An exact reprint of all the records is the expected answer.
═══ Extracted information
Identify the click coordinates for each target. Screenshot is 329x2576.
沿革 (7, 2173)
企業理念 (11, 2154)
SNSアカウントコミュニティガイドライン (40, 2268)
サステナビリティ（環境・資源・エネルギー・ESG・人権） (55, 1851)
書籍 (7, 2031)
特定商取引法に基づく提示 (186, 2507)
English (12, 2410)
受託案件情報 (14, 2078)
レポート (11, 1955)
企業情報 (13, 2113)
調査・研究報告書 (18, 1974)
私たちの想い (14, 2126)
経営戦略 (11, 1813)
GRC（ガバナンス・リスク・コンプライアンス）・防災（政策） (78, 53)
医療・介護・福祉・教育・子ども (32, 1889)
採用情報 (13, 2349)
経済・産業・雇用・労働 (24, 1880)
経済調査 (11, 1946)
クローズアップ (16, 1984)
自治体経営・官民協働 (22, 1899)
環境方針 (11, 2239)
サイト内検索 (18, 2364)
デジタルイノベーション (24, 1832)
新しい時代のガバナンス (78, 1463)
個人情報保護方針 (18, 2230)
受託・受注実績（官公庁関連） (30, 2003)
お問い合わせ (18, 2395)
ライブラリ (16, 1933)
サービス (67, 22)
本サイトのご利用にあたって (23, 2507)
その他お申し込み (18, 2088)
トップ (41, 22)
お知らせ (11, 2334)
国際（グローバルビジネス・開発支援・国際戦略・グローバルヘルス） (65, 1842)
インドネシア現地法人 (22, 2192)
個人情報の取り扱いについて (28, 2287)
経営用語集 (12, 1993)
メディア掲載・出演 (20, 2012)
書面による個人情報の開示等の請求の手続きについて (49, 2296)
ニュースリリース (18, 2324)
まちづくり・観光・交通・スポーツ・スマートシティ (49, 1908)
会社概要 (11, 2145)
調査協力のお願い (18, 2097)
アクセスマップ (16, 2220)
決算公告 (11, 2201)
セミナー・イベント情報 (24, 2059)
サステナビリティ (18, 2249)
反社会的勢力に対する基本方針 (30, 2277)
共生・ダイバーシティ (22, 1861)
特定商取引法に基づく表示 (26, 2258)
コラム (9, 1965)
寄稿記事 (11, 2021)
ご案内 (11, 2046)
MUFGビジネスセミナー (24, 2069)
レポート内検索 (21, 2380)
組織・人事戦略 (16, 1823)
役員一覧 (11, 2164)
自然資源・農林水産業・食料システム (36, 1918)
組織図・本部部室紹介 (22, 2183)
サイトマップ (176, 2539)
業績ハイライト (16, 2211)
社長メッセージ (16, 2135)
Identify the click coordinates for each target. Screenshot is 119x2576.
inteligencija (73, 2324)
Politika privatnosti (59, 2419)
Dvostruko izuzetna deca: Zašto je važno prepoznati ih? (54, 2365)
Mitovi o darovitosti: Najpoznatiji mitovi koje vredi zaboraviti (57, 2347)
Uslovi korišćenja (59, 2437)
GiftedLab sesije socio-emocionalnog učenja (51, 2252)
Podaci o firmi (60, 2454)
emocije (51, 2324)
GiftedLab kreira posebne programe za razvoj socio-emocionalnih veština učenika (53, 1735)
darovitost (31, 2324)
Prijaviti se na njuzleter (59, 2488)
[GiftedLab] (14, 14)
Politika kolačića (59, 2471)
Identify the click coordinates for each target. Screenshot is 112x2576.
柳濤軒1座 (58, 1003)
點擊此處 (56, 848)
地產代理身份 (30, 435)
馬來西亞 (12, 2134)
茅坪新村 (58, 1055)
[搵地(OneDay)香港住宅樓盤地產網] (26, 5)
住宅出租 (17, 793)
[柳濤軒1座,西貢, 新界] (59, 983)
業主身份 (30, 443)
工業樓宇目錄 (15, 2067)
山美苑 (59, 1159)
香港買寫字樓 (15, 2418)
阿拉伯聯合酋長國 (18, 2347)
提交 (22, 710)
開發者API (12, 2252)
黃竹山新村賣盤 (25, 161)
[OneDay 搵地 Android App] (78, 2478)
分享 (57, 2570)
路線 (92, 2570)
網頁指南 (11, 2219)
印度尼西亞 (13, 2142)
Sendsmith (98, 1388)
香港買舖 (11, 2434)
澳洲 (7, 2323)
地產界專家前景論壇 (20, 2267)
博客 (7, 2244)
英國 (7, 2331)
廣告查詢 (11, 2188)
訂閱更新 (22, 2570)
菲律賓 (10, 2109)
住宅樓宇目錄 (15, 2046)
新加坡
══════
## Answer:
Identify the click coordinates for each target. Screenshot is 329x2576.
沿革 (7, 2173)
企業理念 (11, 2154)
SNSアカウントコミュニティガイドライン (40, 2268)
サステナビリティ（環境・資源・エネルギー・ESG・人権） (55, 1851)
書籍 (7, 2031)
特定商取引法に基づく提示 (186, 2507)
English (12, 2410)
受託案件情報 (14, 2078)
レポート (11, 1955)
企業情報 (13, 2113)
調査・研究報告書 (18, 1974)
私たちの想い (14, 2126)
経営戦略 (11, 1813)
GRC（ガバナンス・リスク・コンプライアンス）・防災（政策） (78, 53)
医療・介護・福祉・教育・子ども (32, 1889)
採用情報 (13, 2349)
経済・産業・雇用・労働 (24, 1880)
経済調査 (11, 1946)
クローズアップ (16, 1984)
自治体経営・官民協働 (22, 1899)
環境方針 (11, 2239)
サイト内検索 (18, 2364)
デジタルイノベーション (24, 1832)
新しい時代のガバナンス (78, 1463)
個人情報保護方針 (18, 2230)
受託・受注実績（官公庁関連） (30, 2003)
お問い合わせ (18, 2395)
ライブラリ (16, 1933)
サービス (67, 22)
本サイトのご利用にあたって (23, 2507)
その他お申し込み (18, 2088)
トップ (41, 22)
お知らせ (11, 2334)
国際（グローバルビジネス・開発支援・国際戦略・グローバルヘルス） (65, 1842)
インドネシア現地法人 (22, 2192)
個人情報の取り扱いについて (28, 2287)
経営用語集 (12, 1993)
メディア掲載・出演 (20, 2012)
書面による個人情報の開示等の請求の手続きについて (49, 2296)
ニュースリリース (18, 2324)
まちづくり・観光・交通・スポーツ・スマートシティ (49, 1908)
会社概要 (11, 2145)
調査協力のお願い (18, 2097)
アクセスマップ (16, 2220)
決算公告 (11, 2201)
セミナー・イベント情報 (24, 2059)
サステナビリティ (18, 2249)
反社会的勢力に対する基本方針 (30, 2277)
共生・ダイバーシティ (22, 1861)
特定商取引法に基づく表示 (26, 2258)
コラム (9, 1965)
寄稿記事 (11, 2021)
ご案内 (11, 2046)
MUFGビジネスセミナー (24, 2069)
レポート内検索 (21, 2380)
組織・人事戦略 (16, 1823)
役員一覧 (11, 2164)
自然資源・農林水産業・食料システム (36, 1918)
組織図・本部部室紹介 (22, 2183)
サイトマップ (176, 2539)
業績ハイライト (16, 2211)
社長メッセージ (16, 2135)
Identify the click coordinates for each target. Screenshot is 119x2576.
inteligencija (73, 2324)
Politika privatnosti (59, 2419)
Dvostruko izuzetna deca: Zašto je važno prepoznati ih? (54, 2365)
Mitovi o darovitosti: Najpoznatiji mitovi koje vredi zaboraviti (57, 2347)
Uslovi korišćenja (59, 2437)
GiftedLab sesije socio-emocionalnog učenja (51, 2252)
Podaci o firmi (60, 2454)
emocije (51, 2324)
GiftedLab kreira posebne programe za razvoj socio-emocionalnih veština učenika (53, 1735)
darovitost (31, 2324)
Prijaviti se na njuzleter (59, 2488)
[GiftedLab] (14, 14)
Politika kolačića (59, 2471)
Identify the click coordinates for each target. Screenshot is 112x2576.
柳濤軒1座 (58, 1003)
點擊此處 (56, 848)
地產代理身份 (30, 435)
馬來西亞 (12, 2134)
茅坪新村 (58, 1055)
[搵地(OneDay)香港住宅樓盤地產網] (26, 5)
住宅出租 (17, 793)
[柳濤軒1座,西貢, 新界] (59, 983)
業主身份 (30, 443)
工業樓宇目錄 (15, 2067)
山美苑 (59, 1159)
香港買寫字樓 (15, 2418)
阿拉伯聯合酋長國 (18, 2347)
提交 (22, 710)
開發者API (12, 2252)
黃竹山新村賣盤 (25, 161)
[OneDay 搵地 Android App] (78, 2478)
分享 (57, 2570)
路線 (92, 2570)
網頁指南 (11, 2219)
印度尼西亞 (13, 2142)
Sendsmith (98, 1388)
香港買舖 (11, 2434)
澳洲 (7, 2323)
地產界專家前景論壇 (20, 2267)
博客 (7, 2244)
英國 (7, 2331)
廣告查詢 (11, 2188)
訂閱更新 (22, 2570)
菲律賓 (10, 2109)
住宅樓宇目錄 (15, 2046)
新加坡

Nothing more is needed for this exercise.